Let me check yields on British sovereign debt…mmm, AEP is correct; there seems to be no reaction to this significant event.

Governor Mark Carney more or less acknowledged this morning that the Bank of England will never reverse its £375bn of Gilts purchases.

Sure – why reverse?  There has been no visible harm to date from the explosion of central bank balance sheets.  Hold the sovereign debt until maturity, and even roll it over at that point.

An entity created by the state creates monetary digits from nothing and then uses these digits to fund the state.  Repayment is not necessary, and as long as inflation as measured by consumer prices stays tame, most stay content.

The Bank has come a long way from the early days of QE when any such suggestion was treated as an outrageous smear. There was a mantra that helicopter money requires a hoover afterwards to vacuum it up.

Yes, it was obvious that all the hand-wringing was for show.

But in a deflationary world there is no clear imperative to do so. The Bank can sit on its Gilts forever. These can be switched in zero-coupon bonds in perpetuity. The certificates can be put in a drawer and left to rot. The debt is eliminated in all but name.

They don’t even need zero-coupon bonds – at least in the US, the Fed returns income to the Treasury: a closed-loop system of embezzlement.

Puritans and Calvinists are certain that there must be sting in the QE tail for Britain in the end. Perhaps so, perhaps the expanded money base will come back to haunt us, but such arguments mostly smack of religion, dogma, and psychological obsession.
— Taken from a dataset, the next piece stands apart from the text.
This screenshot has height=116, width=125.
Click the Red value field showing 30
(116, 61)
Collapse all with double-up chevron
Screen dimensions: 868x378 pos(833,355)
There is no such determinist force at work.

It isn’t religion (although there is certainly a moral issue); there is damage being done (as has been obvious ever since 1971), but mainstream economists and mainstream press will blame it on something else (as they have done since 1971).  Middle-class disposable income has been stagnant at best ever since the world’s reserve currency came unhinged from any pretense of discipline.

But the blame is always placed elsewhere – cheap labor in Mexico, China, or eastern Europe; oil cartels jacking up prices, etc.

Can there really be such a thing as a free lunch in economics? We will never be able to prove it either way, but on balance it looks like the answer is yes.

The answer is no, and it must be no.

The amount of resources at any given moment is fixed.  When chits are created and handed to non-producers (the state and their crony-capitalists), they are able to compete for those resources – taking them from the productive sector into the unproductive sector.

This, slowly but surely, will lower the average standard of living – or keep the increase lower than it otherwise would have been.

The logic is simple.  Give a measure of copper, tin, and electricity to a budding entrepreneur, or give the same resources to some guy living under the bridge.  Under whose stewardship of these resources will society likely gain greater benefit?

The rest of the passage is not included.